== SOURCE EXCERPT ==
════════════════

He didn't let this loss get in the way of his creative expression however, continuing to redirect his practice into making smaller drawings and sculptural works, paper cuts and prints. He soon returned to Santiniketan to teach art history at Kala Bhavan, where he was made Professor Emeritus in 1970 and also elected a Fellow of Lalit Kala Akademi. In 1973 he left Santiniketan for Dehradun, and in 1976 the whole family moved to Delhi.
The loss of his eyesight also pushed him to try his hand at writing, with a collection of his writings titled Chitrakar being published in 1979. This publication enchanted the literary world and won him the Bharatiya Bhasha Parishad in 1980 and the Rabindra Purasakar in 1981.
Until the 1970s Benode Behari's practice was known to a select group of artists and friends, but with the making of Inner Eye by the renowned filmmaker Satyajit Ray in 1972, his life and work became recognized nation-wide. In 1974 the Government of India recognized Benode Behari's extensive contribution to the arts in India by honouring him with Padma Vibhushan. Soon after this he was conferred the honourary doctoral degree of Desikottama by Visva-Bharati in 1977.

════════════════

== WRITTEN INSTRUCTION ==
In the Benode Behari excerpt, which filmmaker made Inner Eye, and in what year?

== STORED ROWS ==
════════════════

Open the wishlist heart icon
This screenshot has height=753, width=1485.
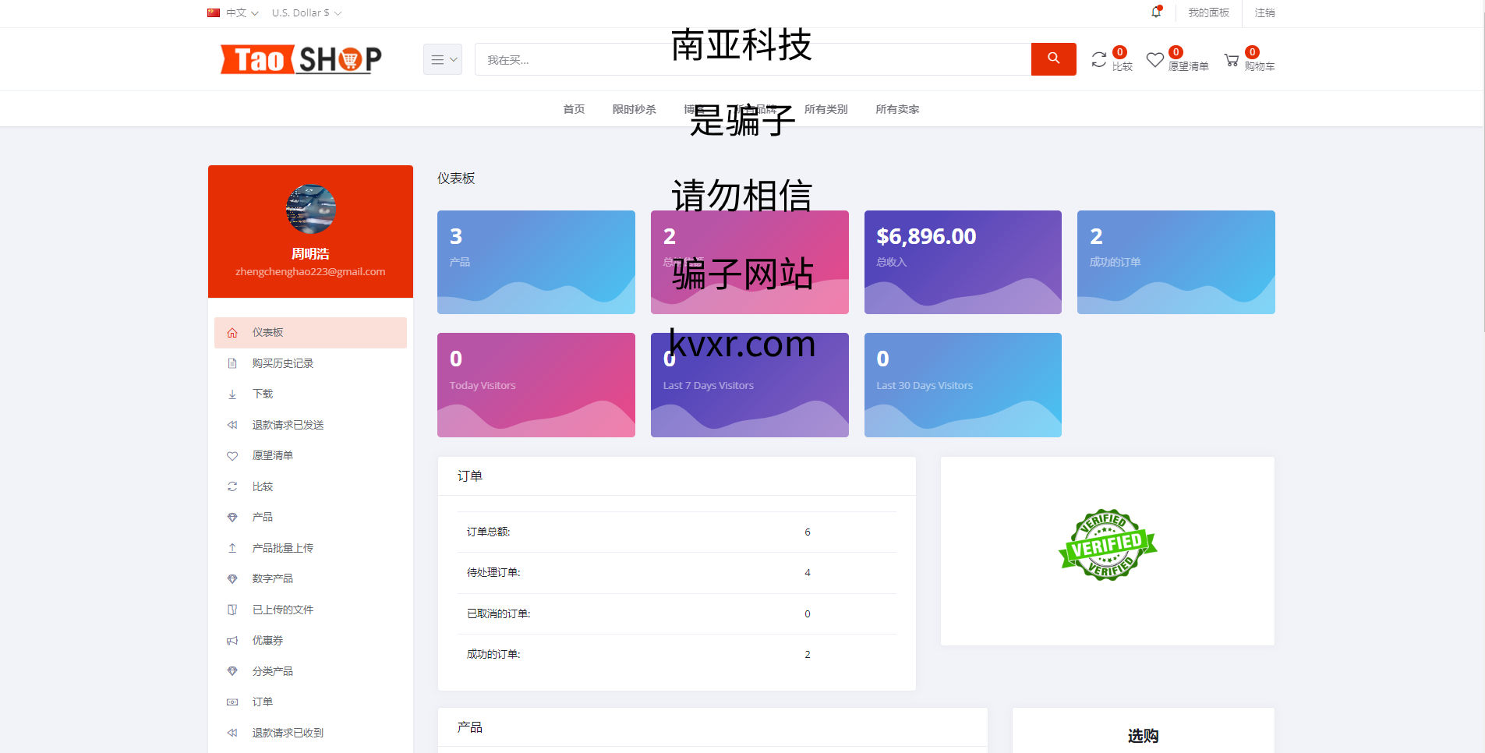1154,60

════════════════

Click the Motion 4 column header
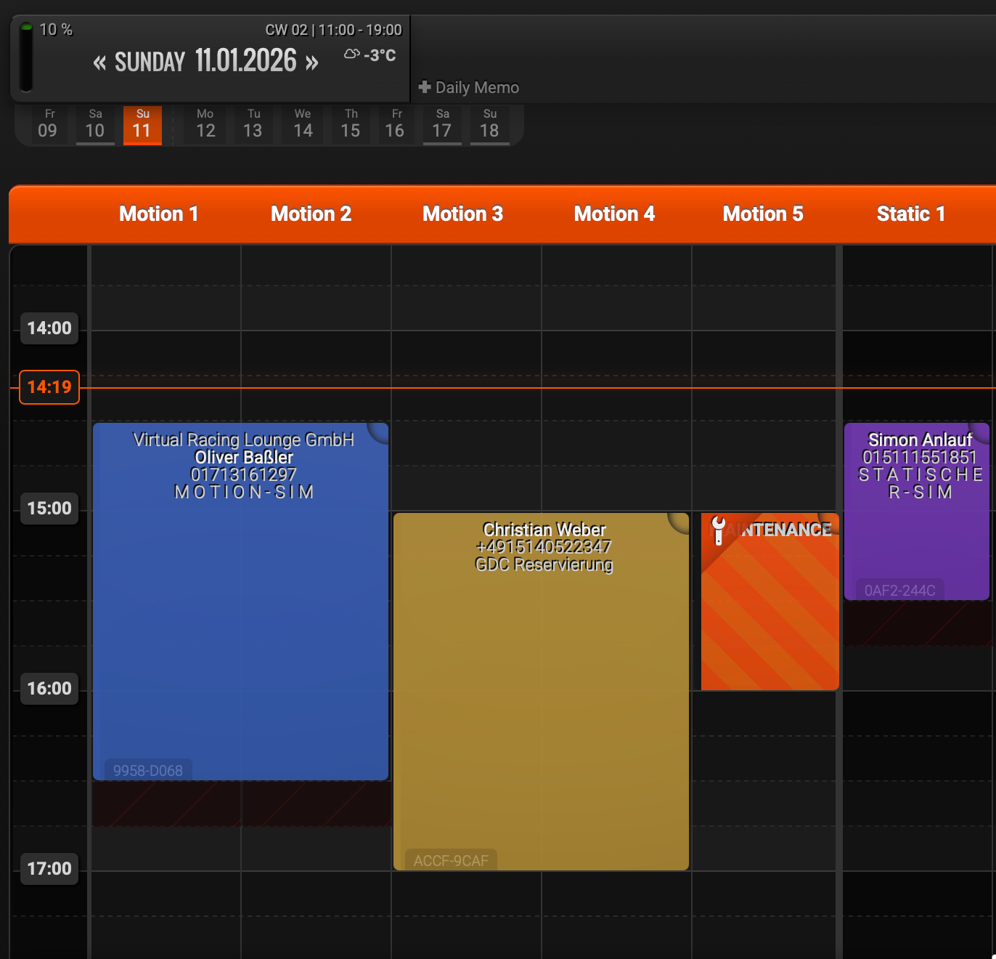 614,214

════════════════

== SOLVED PROBLEM ==
Satyajit Ray made Inner Eye in 1972.